Extract each line holding the word "Instagram" from the entries.

**** INPUT

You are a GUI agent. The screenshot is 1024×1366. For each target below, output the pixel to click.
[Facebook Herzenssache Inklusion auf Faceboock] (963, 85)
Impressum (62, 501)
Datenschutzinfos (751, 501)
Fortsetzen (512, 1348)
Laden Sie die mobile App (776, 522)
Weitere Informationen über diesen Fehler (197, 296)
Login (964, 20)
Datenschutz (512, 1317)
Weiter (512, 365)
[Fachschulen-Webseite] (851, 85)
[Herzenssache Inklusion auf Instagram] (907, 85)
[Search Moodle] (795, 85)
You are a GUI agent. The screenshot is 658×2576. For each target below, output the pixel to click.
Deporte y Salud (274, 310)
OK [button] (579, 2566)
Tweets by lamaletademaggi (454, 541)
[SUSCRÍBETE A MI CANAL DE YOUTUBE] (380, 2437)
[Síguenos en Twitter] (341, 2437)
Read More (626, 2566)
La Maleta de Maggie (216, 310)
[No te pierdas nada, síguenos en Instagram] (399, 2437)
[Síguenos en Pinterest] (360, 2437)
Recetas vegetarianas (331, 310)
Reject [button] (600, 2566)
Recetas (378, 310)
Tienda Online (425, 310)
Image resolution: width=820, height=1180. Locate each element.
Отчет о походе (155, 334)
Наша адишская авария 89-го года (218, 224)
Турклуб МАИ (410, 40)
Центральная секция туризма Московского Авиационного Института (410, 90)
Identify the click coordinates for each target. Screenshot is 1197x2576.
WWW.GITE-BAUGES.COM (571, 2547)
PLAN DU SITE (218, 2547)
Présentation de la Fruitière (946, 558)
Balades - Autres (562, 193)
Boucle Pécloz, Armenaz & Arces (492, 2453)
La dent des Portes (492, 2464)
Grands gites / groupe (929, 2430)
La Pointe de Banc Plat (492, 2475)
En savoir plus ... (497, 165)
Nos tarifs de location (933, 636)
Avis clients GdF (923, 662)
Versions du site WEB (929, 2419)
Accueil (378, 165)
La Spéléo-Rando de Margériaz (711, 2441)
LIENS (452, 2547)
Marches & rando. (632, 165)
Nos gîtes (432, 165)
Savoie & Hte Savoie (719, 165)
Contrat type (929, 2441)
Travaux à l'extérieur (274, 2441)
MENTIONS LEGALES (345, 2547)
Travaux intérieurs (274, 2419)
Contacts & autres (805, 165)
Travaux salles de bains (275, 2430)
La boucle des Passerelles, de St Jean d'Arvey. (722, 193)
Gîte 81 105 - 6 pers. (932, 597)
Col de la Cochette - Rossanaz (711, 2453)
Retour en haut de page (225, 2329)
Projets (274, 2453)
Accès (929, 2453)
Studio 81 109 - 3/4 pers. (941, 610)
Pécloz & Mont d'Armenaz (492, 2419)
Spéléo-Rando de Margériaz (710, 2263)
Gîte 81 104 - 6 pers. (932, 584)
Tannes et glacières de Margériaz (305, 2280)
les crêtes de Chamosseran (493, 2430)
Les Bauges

********

* **EXERCISE RESULT**
[Herzenssache Inklusion auf Instagram] (907, 85)
[No te pierdas nada, síguenos en Instagram] (399, 2437)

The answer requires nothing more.